История семьи хозяина гостиницы меня впечатлила, так как доказывала, что в наше одинокое и беспомощное время сохранились крупинки человечности и сострадания, иногда являющиеся «как ангел с небес».
Мы растворились в небе, небо – в нас
Дом Лизы больше напоминал мастерскую. Порядок пытался торжествовать среди хаоса, превращаясь в творческий беспорядок. Почти в каждой комнате были разбросаны фотографии, картины и книги, среди которых я заметил Шолохова, Булгакова, Достоевского, Тургенева, Толстого – олицетворение русского бессмертия. Моё внимание так же приковала одна репродукция, от которой сразу становилось не по себе. На ней была изображена женщина в чёрном, опечаленная и застывшая в горести.
– Что это за картина? – спросил я.
– «Неутешное горе» Крамского.
– Какая-то тяжёлая картина.
– Ты прав. Она напоминает мне о том, что действительно важно, а всё остальное можно пережить.
– Не знал, что ты интересуешься русским искусством.
– Поэтому и ты мне интересен, – засмеялась Лиза.
Мы собирали рюкзаки для похода в горы и решили, что останемся там на две-три ночи. Палатку, спальники, матрасы и другие более тяжёлые вещи уложили в мой рюкзак, съестные припасы и всё необходимое для съёмки и рисования – в рюкзак Лизы.
Когда вещи были собраны и упакованы, решили попить чая. Моя прелестная спутница достала из настенного шкафчика не менее прелестный голубой глиняный чайный наборчик, залила листья кипятком и села в глубокое мягкое кресло. Я сел напротив и постоянно кружил головой, рассматривая картины Лизы. Она, безусловно, была талантлива, и в этот талант невозможно было не влюбиться. Даже если бы я не знал эту девушку, то всё равно влюбился бы в её творчество. Пронзительные и притягательные рисунки, наполненные светом, наполненные смыслом, наполненные жизнью.
– Как чай?
– Очень неплох.
– Так тебе нравятся ходить в походы? – спросил я.
– Мне нравится сливаться с природой, чувствовать себя свободной, чувствовать, что живу, окунаться в первобытную среду и ни о чём не думать. Всё это есть в походах. А иногда я представляю себя древней женщиной, кочующей по материкам в поисках пищи и лучшей жизни. А тебе, что нравится?

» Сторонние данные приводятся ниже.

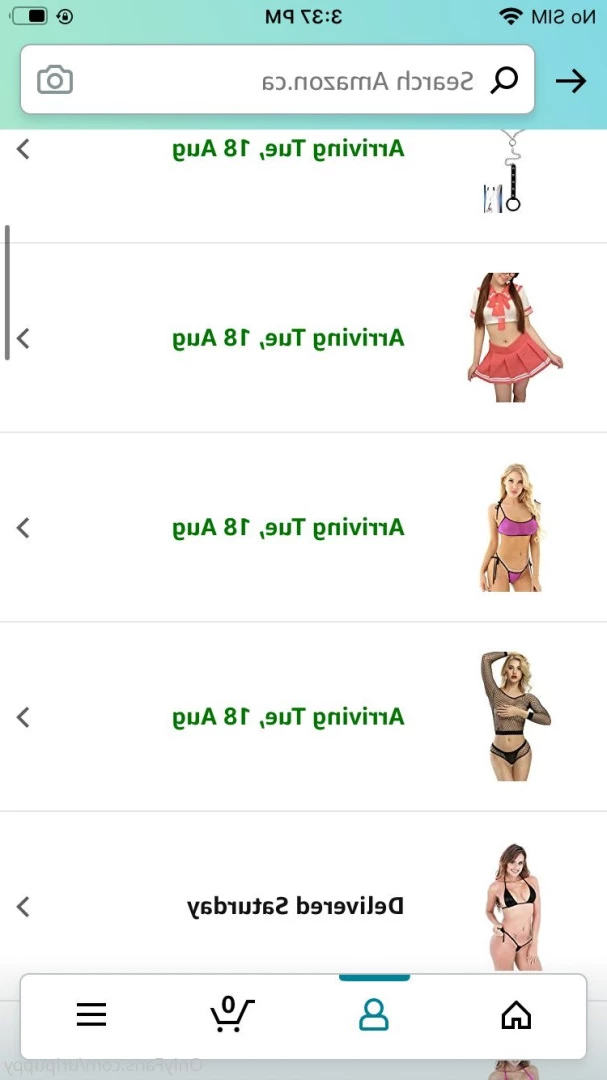Open the camera search icon

(55, 80)
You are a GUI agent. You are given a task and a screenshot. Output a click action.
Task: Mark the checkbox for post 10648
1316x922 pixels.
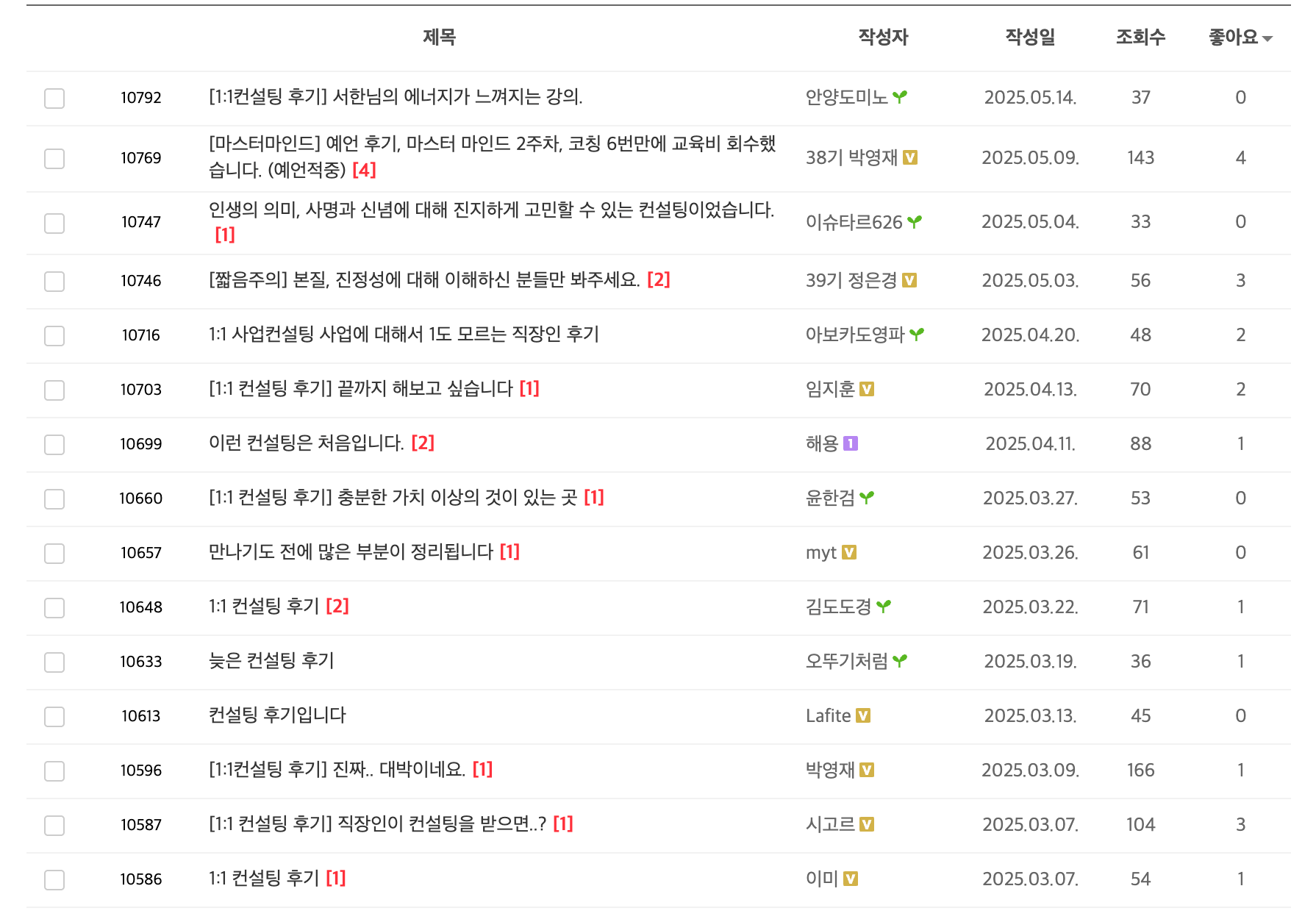coord(54,607)
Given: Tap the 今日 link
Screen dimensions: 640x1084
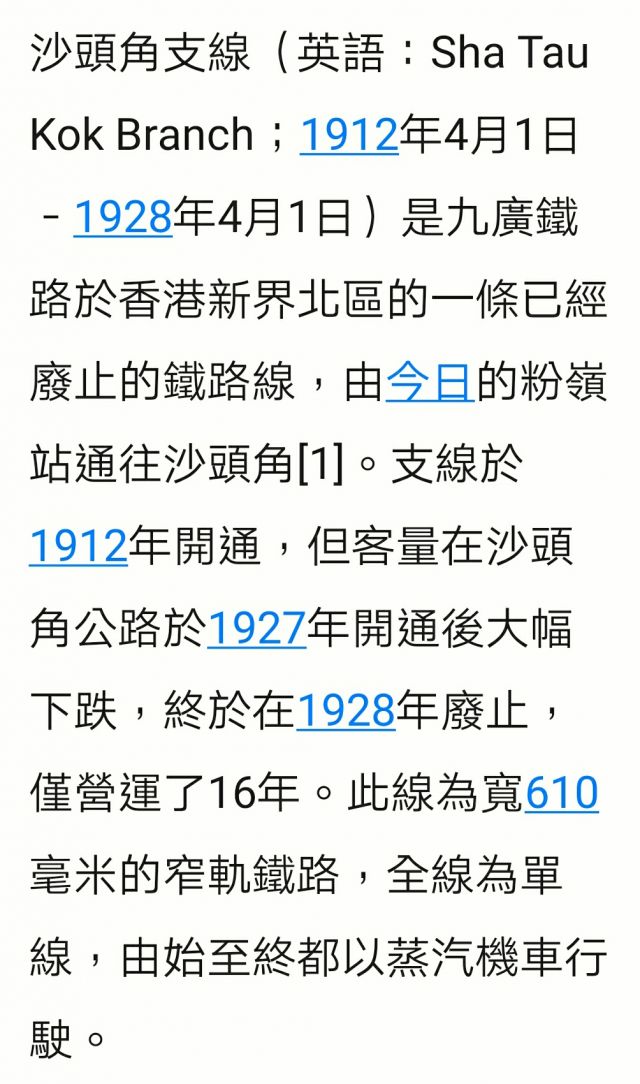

– А мне по душе ощущение преодоления самого себя. Вот идёшь в гору, и тебе тяжело, а потом думаешь, что вот там, за поворотом, будет легче, но легче не становится (совсем как в жизни), а потом оказываешься на вершине и понимаешь, что весь путь прошёл не зря, что ты, хоть и крошечная, но всё-таки часть этого дивного мира. Таких ощущений в городах не словишь.
– Это точно!
– Почему решила стать художницей?
– Потому что я не могла больше быть кем-то другим, потому что я такой родилась. Кстати, ты прочитал книгу?
– Почти, и скажу тебе, что есть особенное удовольствие от чтения бумажной книги.
– Не могу не согласиться, как ты мог заметить, я читаю исключительно настоящие книги.
– А у нас, оказывается довольно много общего, хоть мы с тобою из разных миров.